Dem staatlichen Gedenkakt war ein ökumenischer Gottesdienst vorausgegangen, der mit dem Trauergeläut des Kölner Doms eingeleitet worden war. Zu Beginn des Gottesdienstes hatten die Dom-Chöre das „Requiem aeternam“ von Gabriel Fauré intoniert. Der Kölner Erzbischof Rainer Maria Woelki und die Präses der Evangelischen Kirche von Westfalen, Annette Kurschus, leiteten den Gottesdienst.
Für jeden Menschen, der beim Absturz der Germanwings-Maschine am 24. März in den französischen Alpen ums Leben gekommen ist, stand an diesem offiziellen Trauertag eine weiße Kerze im Kölner Dom. Es waren 150 an der Zahl. Ja, 150, nicht 149. Auch für denjenigen, der vermutlich den Absturz der Maschine verursacht hat, war eine Kerze angezündet worden. "Es sind 150 Opfer", hatte Woelki schon im Vorfeld der Trauerfeier gesagt. Das Urteil über den Kopiloten müsse man Gott überlassen, sagte der frühere Erzbischof von Berlin.

=====

AUFGABENSTELLUNG: Nenne alle Personen, die im Text über die Trauerfeier im Kölner Dom mit ihrem vollen Namen erwähnt werden.

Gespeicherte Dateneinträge
=====

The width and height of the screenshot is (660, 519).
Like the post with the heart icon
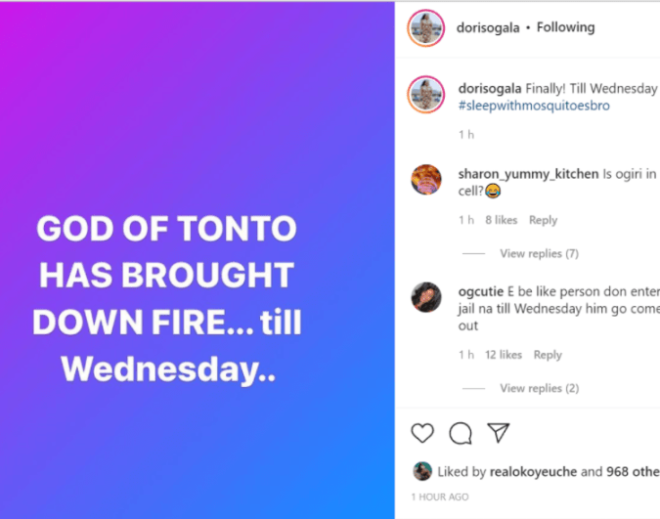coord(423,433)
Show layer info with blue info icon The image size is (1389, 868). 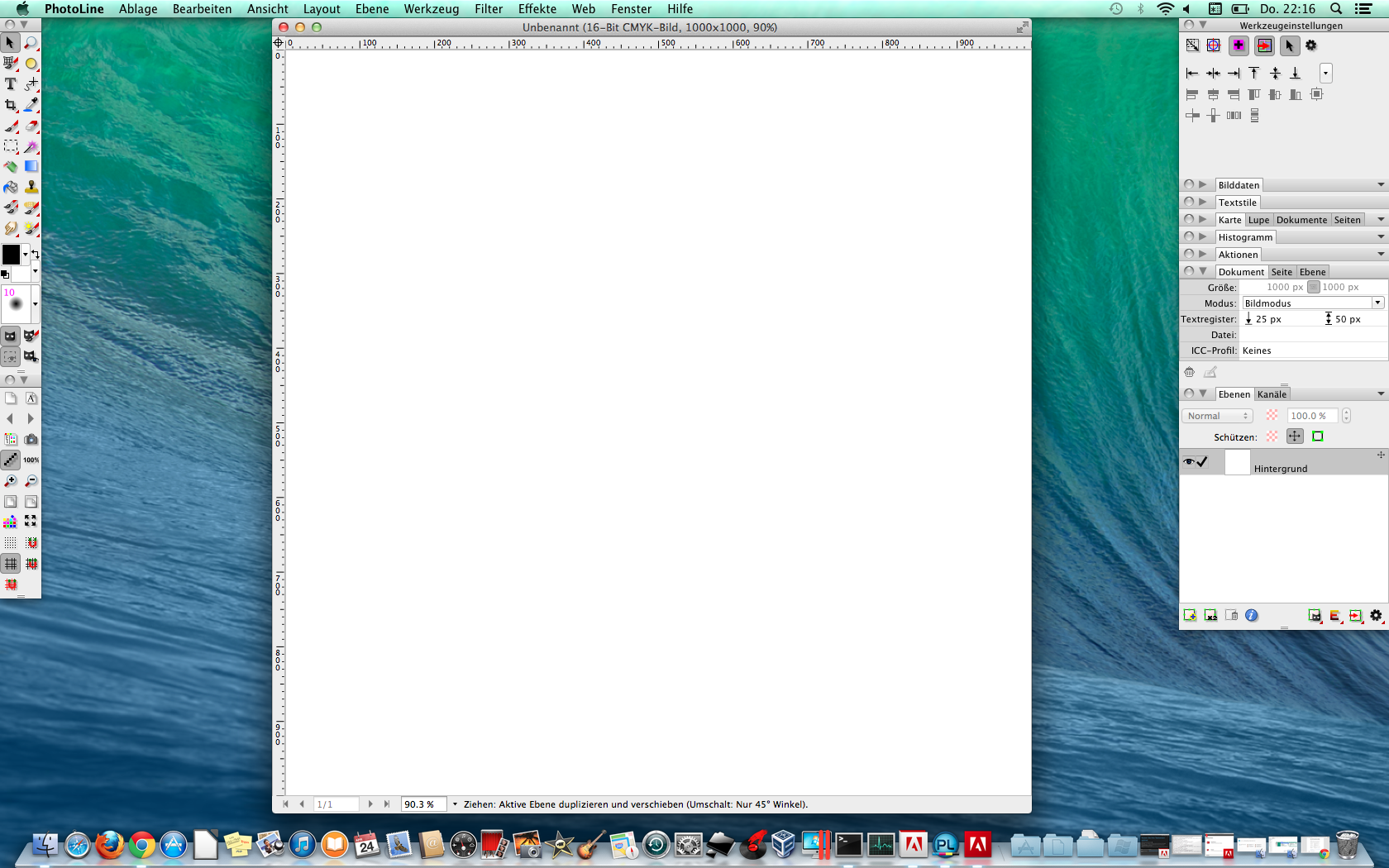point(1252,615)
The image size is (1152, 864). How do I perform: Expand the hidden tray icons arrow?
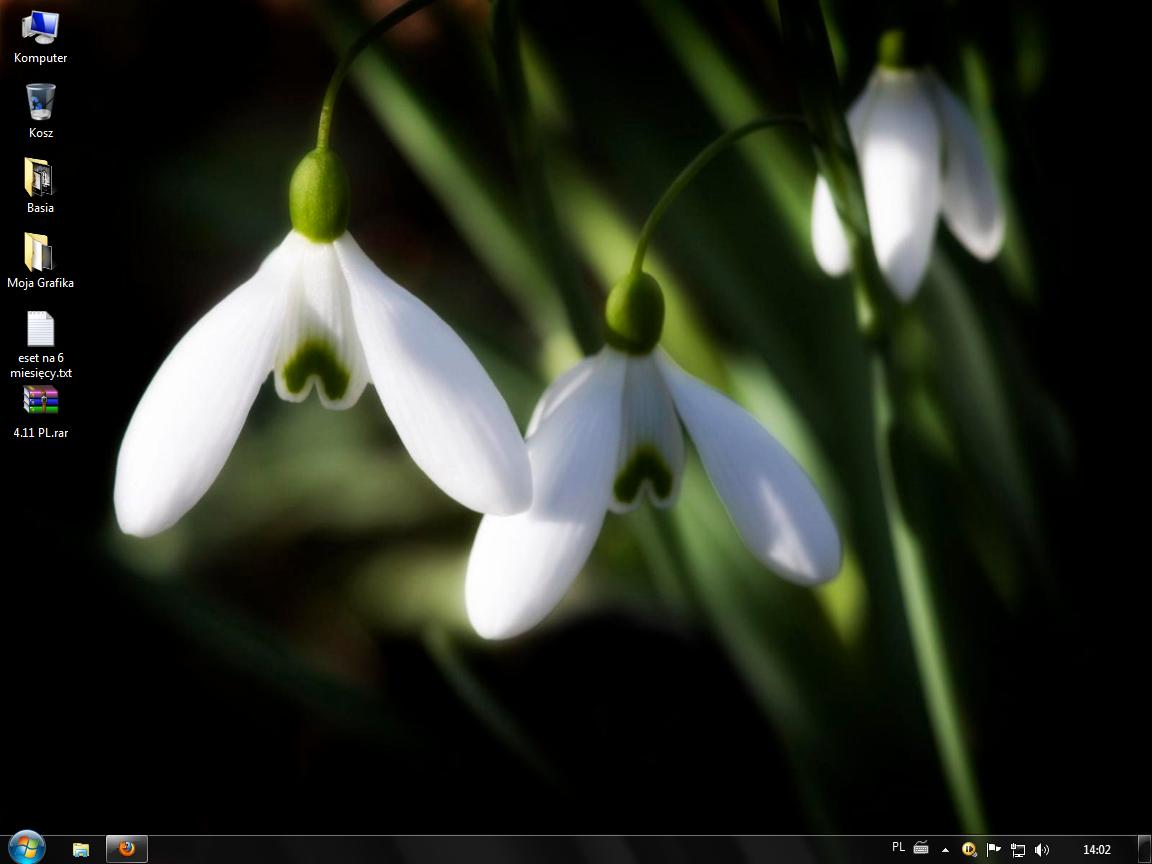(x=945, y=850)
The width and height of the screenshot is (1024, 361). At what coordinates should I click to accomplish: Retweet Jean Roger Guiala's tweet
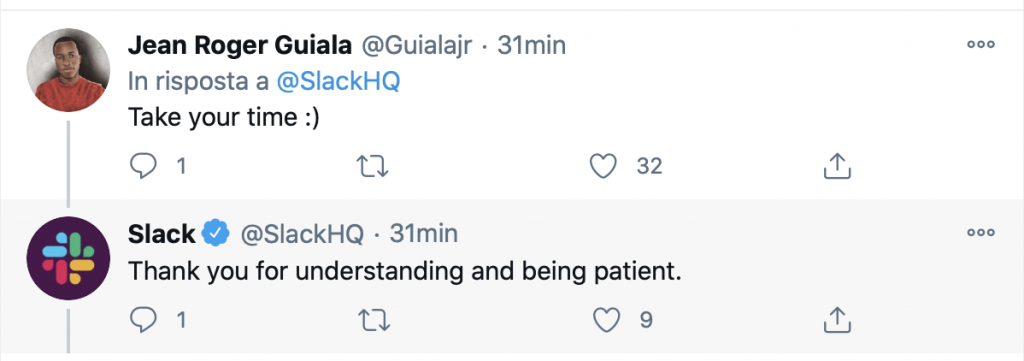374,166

=====

ERGEBNIS: Gabriel Fauré, Rainer Maria Woelki, Annette Kurschus